También tiene instrucciones que lo incitan a competir, a desconfiar de los extraños, a formar parte de grupos jerarquizados, a crear fronteras, a querer expandirlas, a creer en líderes y a seguirlos con obediencia, siempre y cuando él mismo no tenga niveles de agresividad suficientes como para que él mismo ambicione ser el jefe.
Por eso los líderes que son capaces de manipular las debilidades humanas, de justificar los ataques mediante la invención de enemigos extranjeros, de lograr enardecer multitudes tienen el poder de llevar a países y hasta a continentes enteros a la guerra y a lograr que millones de personas estén de acuerdo con ella y a apoyar y hasta encubrir o a “hacerse los de la oreja mocha” con los más horrorosos exterminios.
Sin embargo, nada de lo que dije justifica la guerra.

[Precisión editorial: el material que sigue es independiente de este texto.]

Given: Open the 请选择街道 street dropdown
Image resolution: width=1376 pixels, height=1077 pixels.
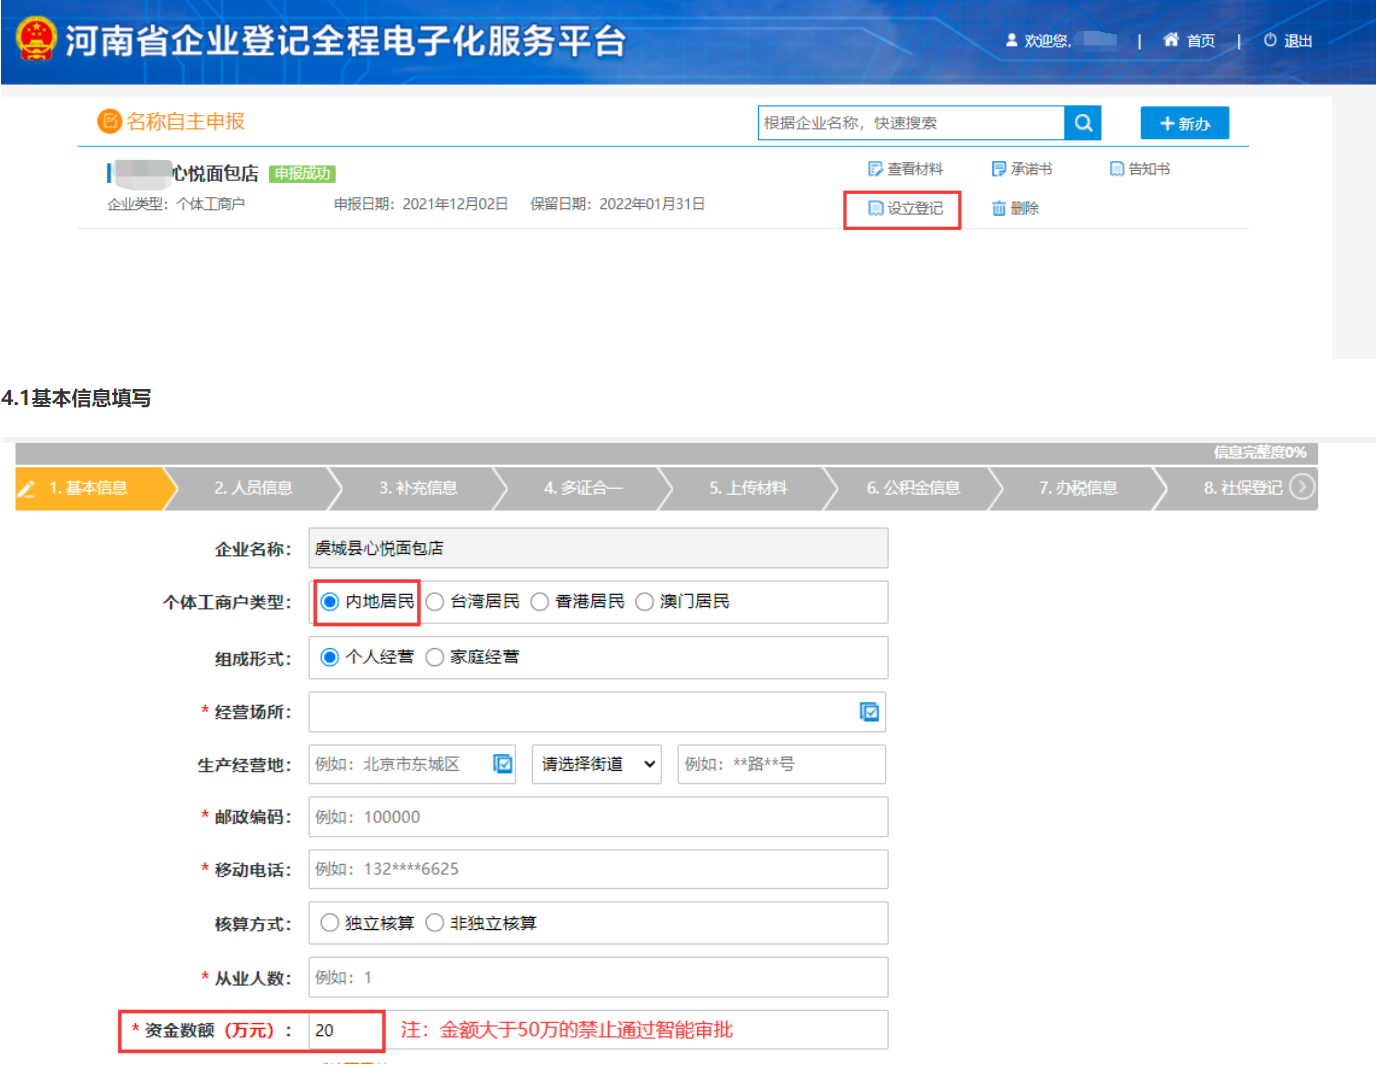Looking at the screenshot, I should pyautogui.click(x=596, y=764).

También el hombre de las cavernas tenía la misma inteligencia del hombre moderno, con muchísima menos información y menos complejidad cultural, no había descubierto la rueda ni el caballo como medio de transporte, pero tenía el mismo acervo de valores morales y de la ética, que incluyen no matar a los de su misma especie. No hay que perder las esperanzas.
Quiero rematar diciendo que estoy en contra de la guerra, del armamentismo y de la prosperísima industria militar. Al mismo tiempo, encuentro absurdo que haya países que tienen un enorme arsenal nuclear y que ellos sí encuentren justificable tenerlo, con el argumento de que es un asunto de seguridad nacional. Pero, cuando sus objetivos potenciales de guerra intentan hacerse también a armamentos, entonces hay que impedirlo a toda costa, porque ellos sí ponen en riesgo la seguridad nacional. No tengo que mencionar nombres propios. ¿Por qué más bien no se desarman ellos?